Passage shown:
Unit of Study Overview

The Genre
Mastering the Essentials gives students and teachers the foundation they need to carry out a 21st century writing workshop that will show results over the school year. Teaching writing to young adolescents is enormously challenging because learning to write is not about one skill; it represents a “bundle,” encompassing everything from generating good ideas to editing the grammar of a final draft (Fletcher and Portalupi, 2001). Recognizing just how complex this type of instruction can be, this four week introductory unit aims to make start-up easy, fun and understandable to students, and highly manageable for teachers. But is it really necessary to take so much time to introduce the practices associated with the 21st century writing workshop? What can be gained?
Linda Ellis and Jamie Marsh, the authors of Getting Starting: The Reading–Writing Workshop, Grades 4–8, emphasize the importance of setting the stage when they state, “What happens in the beginning of the writing workshop sets the tone for the rest of the year. It’s critical to establish our expectations and organization, structure and commitment” (Heinemann, 2007, 51). Mastering the Essentials does just that. Students develop an understanding of the overall structure of the workshop and how they will take part in this environment that emphasizes responsibility (for choosing and fleshing out topics, working independently, exchanging writing with peers online), active learning (making effective use of in-class writer’s work time by writing in a sustained manner) and professionalism (producing complete pieces of writing and publishing for a real online audience). Students come to understand and develop essential skills while completing the first assignment, a written “snapshot” that briefly describes a real experience in detail. Students get their feet wet with several stimulating brainstorming approaches that ignite their imaginations, and engage in every step of the writing process while being supported by instruction that meets their individual needs as well as web-based activities increasingly relevant to their day-to-day lives. Ultimately, they produce work for sharing and celebrating.
For youngsters, this first project goes far beyond familiarizing them with the practices and guidelines that will be used all year. Students also have an initial enlightening and satisfying writing experience to jumpstart what is to follow.
Lessons at a Glance
The unit offers four weeks of instruction (organized into four steps), preceded by one week for assessing students and establishing guidelines for effective technology use. It is suitable for a wide range of middle school classrooms. Each step contains four lessons aligned with New York City and State learning standards in English Language Arts.
Step 0: Get Ready
Students prepare for participation in Writing Matters by producing a preliminary writing sample that will serve as a baseline for measuring progress over the year. Students learn procedures for using classroom technology appropriately, and enroll in the program in order to have access to the Online Classroom that offers activities that are integral to all units within the program.

To do:
1: According to the unit overview, what three things does the workshop environment emphasize?
2: In the records, format the lines between the one holding "Sort by Reason/Received From column" and the one holding "point(480,126)", inclusive, as a Markdown table with the columns Nr and Line. Skip blank lines and leave out the pictures.
The records have no connection to the unit overview above them.

Screen-element location records
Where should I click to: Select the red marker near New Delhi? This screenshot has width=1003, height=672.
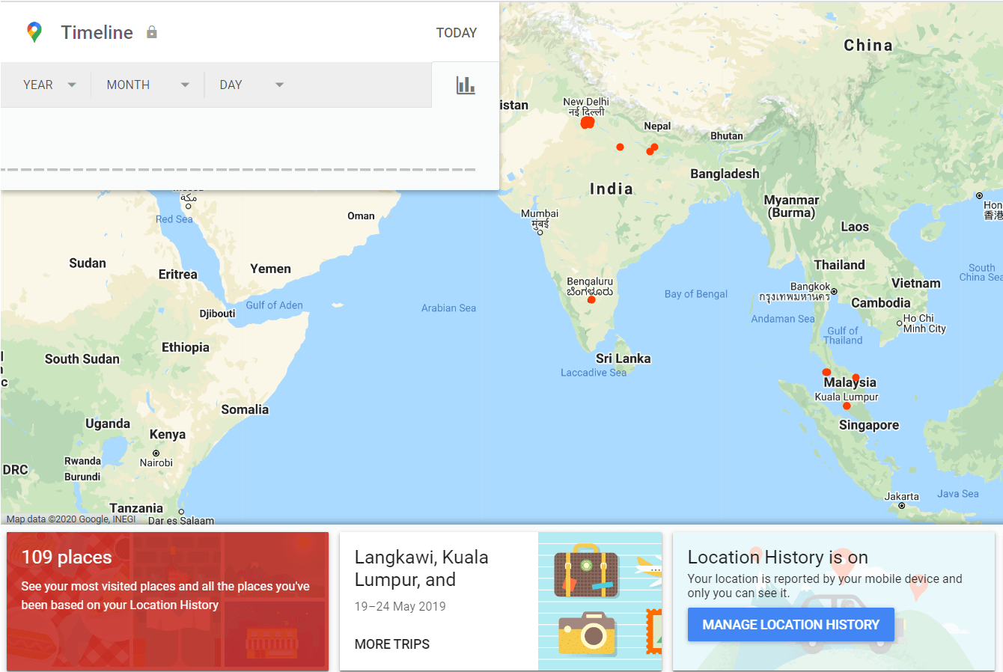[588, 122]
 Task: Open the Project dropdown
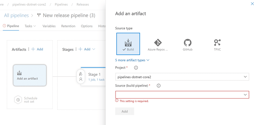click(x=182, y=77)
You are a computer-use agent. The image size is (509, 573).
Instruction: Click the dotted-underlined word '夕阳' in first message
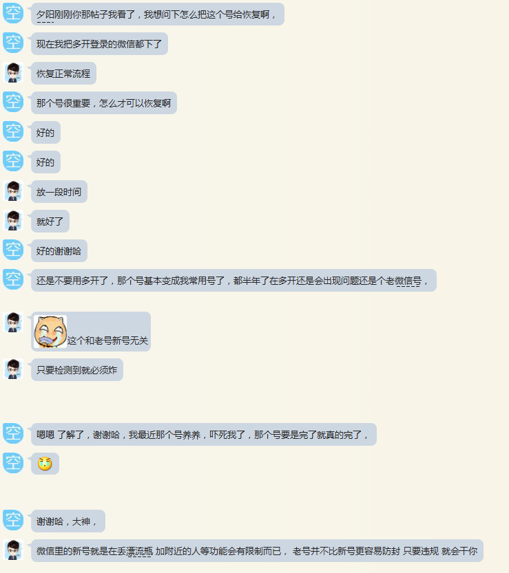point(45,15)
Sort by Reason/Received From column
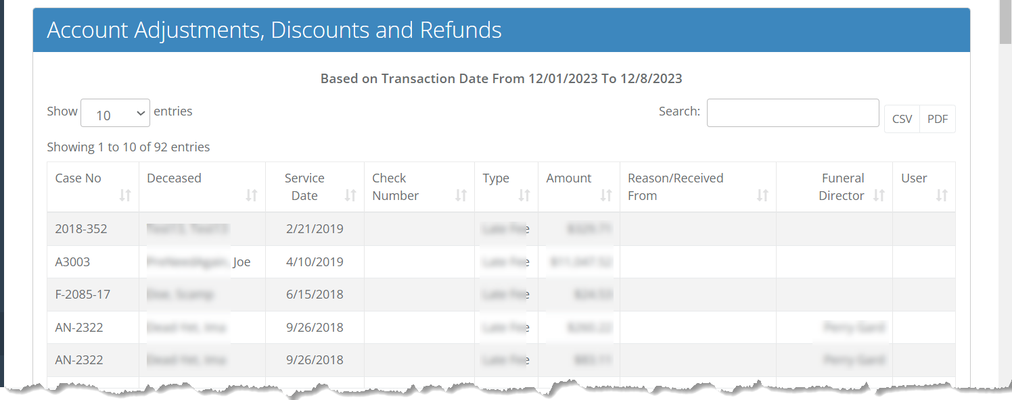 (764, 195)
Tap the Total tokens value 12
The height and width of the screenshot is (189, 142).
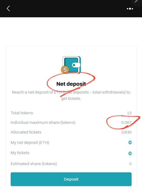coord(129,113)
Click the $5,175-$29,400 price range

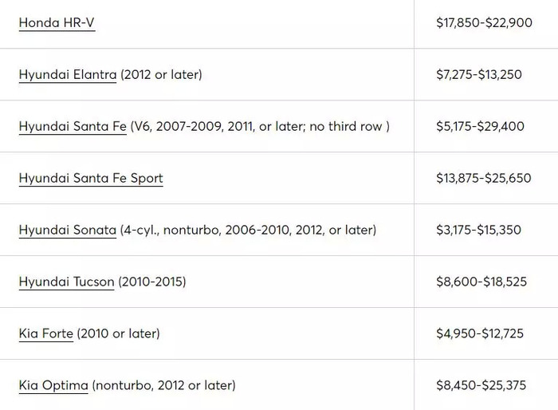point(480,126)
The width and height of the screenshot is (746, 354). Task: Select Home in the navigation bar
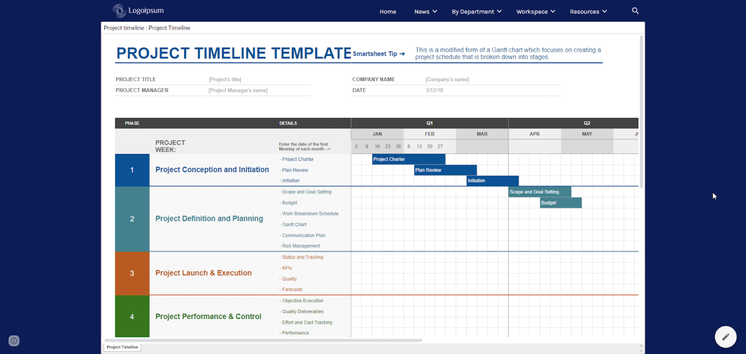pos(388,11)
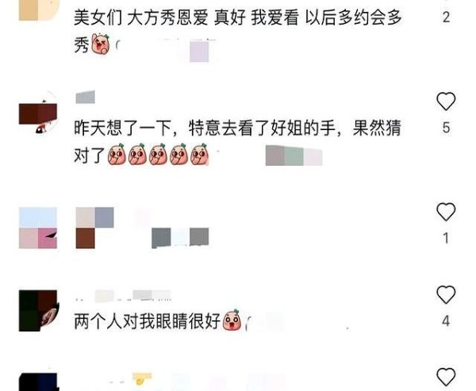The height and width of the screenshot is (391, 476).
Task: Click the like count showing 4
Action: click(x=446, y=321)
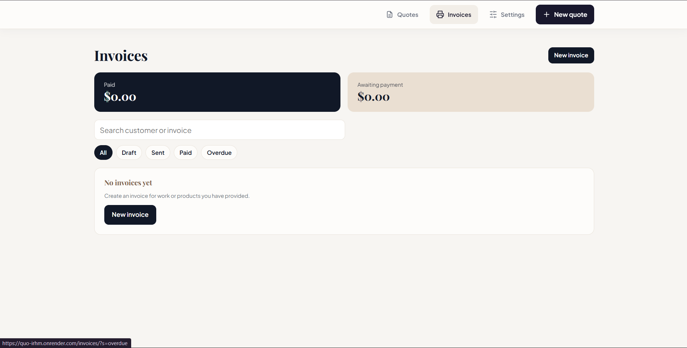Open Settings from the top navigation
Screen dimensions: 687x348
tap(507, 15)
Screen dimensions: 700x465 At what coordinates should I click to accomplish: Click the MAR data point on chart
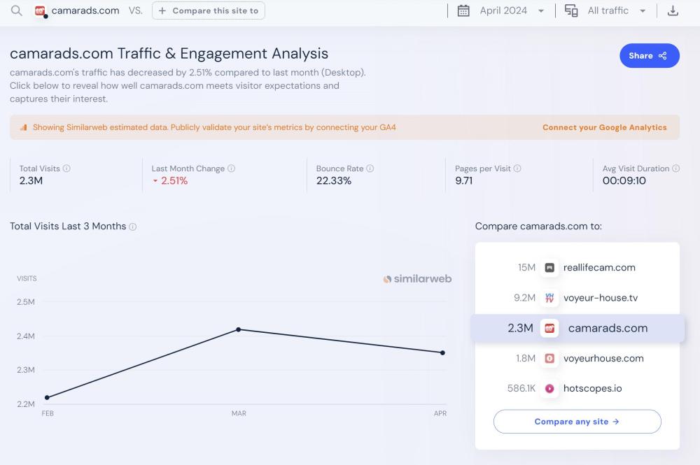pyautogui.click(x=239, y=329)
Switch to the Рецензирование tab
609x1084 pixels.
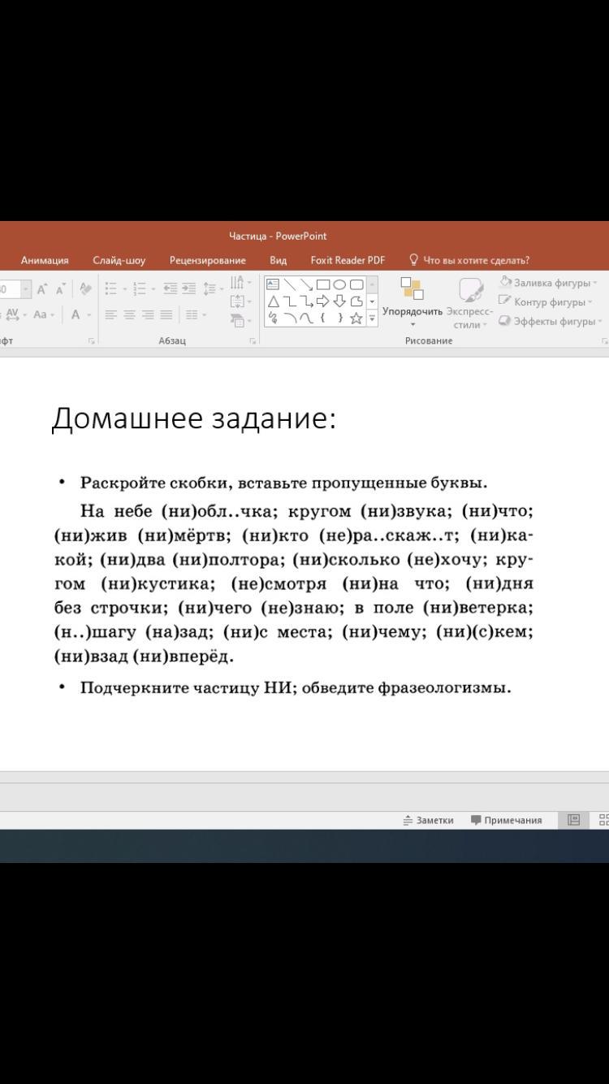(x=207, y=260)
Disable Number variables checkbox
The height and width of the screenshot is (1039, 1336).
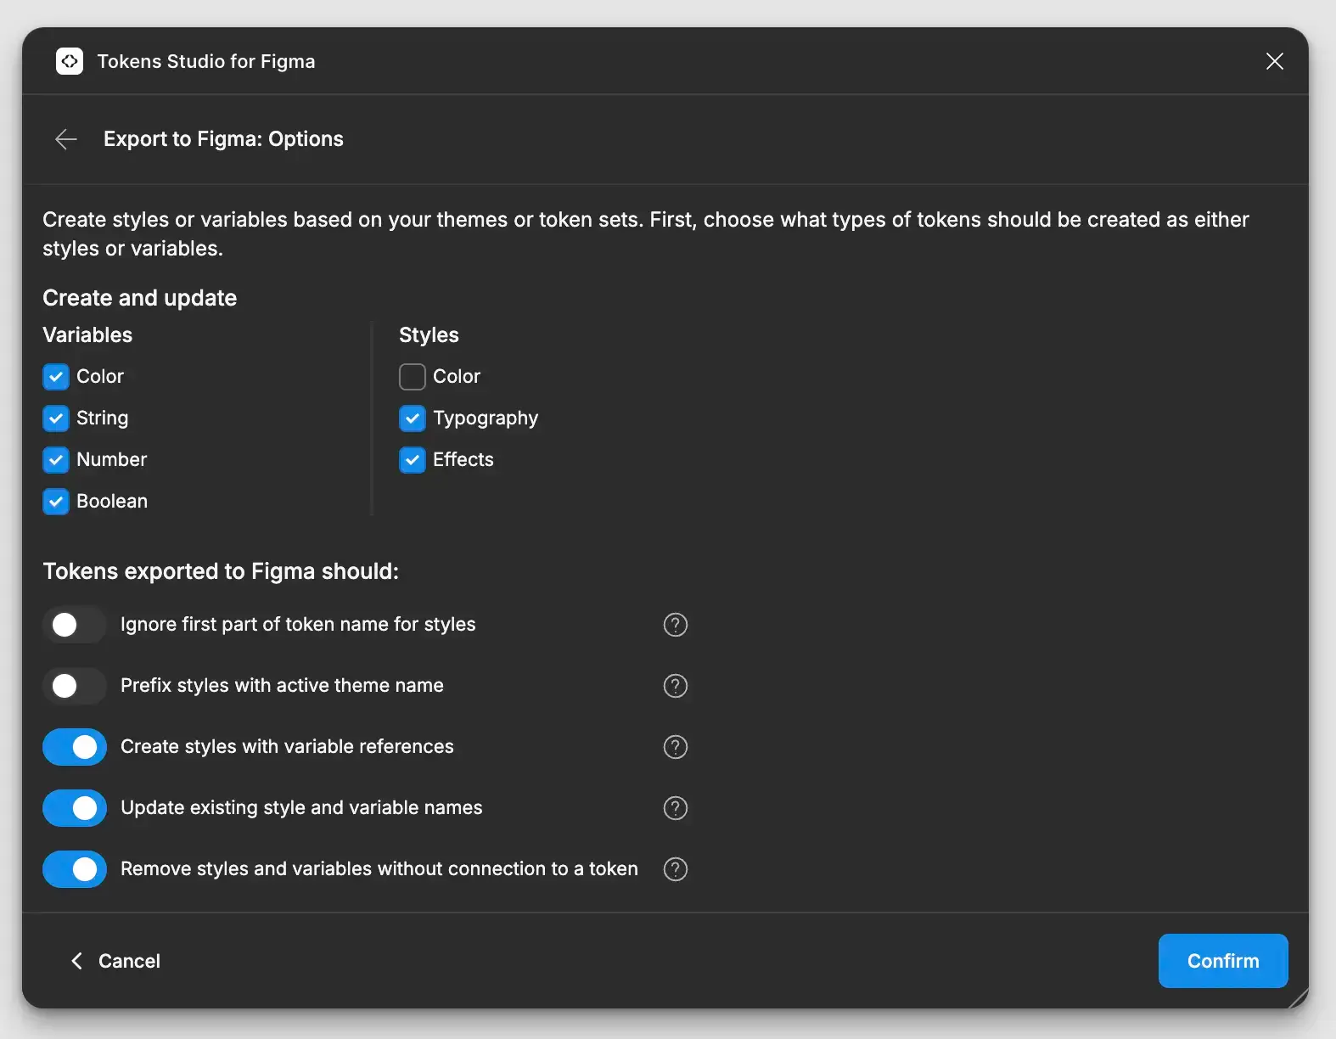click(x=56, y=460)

Answers given:
1: Responsibility, active learning, and professionalism.

2:
| Nr | Line |
|---|---|
| 1 | Sort by Reason/Received From column |
| 2 |  (764, 195) |
| 3 | Tap the Total tokens value 12 |
| 4 | The height and width of the screenshot is (189, 142). |
| 5 | coord(129,113) |
| 6 | Click the $5,175-$29,400 price range |
| 7 | point(480,126) |